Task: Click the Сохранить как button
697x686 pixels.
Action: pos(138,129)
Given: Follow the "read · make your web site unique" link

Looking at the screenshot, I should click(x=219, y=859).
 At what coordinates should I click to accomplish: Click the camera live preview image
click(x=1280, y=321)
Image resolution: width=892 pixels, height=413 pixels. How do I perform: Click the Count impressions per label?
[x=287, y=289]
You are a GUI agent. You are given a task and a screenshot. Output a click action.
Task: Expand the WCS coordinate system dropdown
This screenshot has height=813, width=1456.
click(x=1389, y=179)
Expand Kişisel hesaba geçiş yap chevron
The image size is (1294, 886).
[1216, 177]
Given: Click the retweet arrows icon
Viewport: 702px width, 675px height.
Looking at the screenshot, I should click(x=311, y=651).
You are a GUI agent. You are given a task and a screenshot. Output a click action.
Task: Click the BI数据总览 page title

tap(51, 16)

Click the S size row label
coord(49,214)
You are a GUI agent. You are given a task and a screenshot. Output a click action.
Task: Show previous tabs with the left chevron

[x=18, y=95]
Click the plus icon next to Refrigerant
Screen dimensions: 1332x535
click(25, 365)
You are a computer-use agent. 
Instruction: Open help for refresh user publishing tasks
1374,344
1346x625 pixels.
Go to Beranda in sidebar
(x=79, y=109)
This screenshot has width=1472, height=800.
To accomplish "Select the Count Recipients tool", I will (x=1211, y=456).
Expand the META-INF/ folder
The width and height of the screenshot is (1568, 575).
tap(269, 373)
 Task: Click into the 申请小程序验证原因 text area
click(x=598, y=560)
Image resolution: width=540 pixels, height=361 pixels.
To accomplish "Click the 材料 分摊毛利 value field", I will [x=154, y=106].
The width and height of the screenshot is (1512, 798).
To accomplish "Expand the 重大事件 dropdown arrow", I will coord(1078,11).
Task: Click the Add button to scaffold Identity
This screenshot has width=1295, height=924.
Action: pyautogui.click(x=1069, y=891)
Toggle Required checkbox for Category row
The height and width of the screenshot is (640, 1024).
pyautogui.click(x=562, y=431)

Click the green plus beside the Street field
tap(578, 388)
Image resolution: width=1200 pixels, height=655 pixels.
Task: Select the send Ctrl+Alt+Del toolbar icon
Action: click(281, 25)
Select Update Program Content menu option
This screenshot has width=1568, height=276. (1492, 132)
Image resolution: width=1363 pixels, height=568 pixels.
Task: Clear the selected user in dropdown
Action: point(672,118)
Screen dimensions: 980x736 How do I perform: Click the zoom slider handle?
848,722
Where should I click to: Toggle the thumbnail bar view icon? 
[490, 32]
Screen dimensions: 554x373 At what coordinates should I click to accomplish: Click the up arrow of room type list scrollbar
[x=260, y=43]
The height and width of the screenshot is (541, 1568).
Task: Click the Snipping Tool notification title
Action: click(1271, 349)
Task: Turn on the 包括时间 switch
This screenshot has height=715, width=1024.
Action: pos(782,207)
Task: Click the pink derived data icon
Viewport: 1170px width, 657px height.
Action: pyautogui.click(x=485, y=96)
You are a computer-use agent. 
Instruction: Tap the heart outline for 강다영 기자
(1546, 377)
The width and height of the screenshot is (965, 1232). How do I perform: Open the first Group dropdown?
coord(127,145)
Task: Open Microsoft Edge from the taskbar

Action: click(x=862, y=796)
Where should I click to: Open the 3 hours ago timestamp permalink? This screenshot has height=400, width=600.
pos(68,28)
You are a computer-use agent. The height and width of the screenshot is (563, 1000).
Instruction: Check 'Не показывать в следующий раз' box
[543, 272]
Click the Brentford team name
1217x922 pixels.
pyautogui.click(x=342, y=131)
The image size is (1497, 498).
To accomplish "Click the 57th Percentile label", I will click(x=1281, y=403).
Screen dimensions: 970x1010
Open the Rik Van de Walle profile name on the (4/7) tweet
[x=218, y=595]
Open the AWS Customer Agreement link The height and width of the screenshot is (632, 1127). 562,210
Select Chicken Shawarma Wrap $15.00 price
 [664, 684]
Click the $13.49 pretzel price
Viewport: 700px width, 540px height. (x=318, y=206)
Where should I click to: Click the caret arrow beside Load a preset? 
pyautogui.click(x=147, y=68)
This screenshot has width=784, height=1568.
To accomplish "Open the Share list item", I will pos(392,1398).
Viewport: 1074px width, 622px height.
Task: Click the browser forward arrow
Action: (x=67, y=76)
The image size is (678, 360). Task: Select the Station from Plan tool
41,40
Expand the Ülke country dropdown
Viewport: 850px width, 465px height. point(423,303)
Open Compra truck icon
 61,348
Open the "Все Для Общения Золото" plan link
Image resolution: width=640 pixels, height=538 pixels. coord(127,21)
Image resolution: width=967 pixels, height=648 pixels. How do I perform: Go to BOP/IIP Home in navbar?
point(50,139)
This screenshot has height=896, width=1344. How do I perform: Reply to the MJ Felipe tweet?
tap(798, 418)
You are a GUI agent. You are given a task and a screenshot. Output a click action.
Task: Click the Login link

## WHAT THIS TASK INVOLVES
Among the records, find all lines that include the string "button" and return them.

## OUTPUT FOR THIS TASK
Task: Click the Сохранить как button
Task: Click the Add button to scaffold Identity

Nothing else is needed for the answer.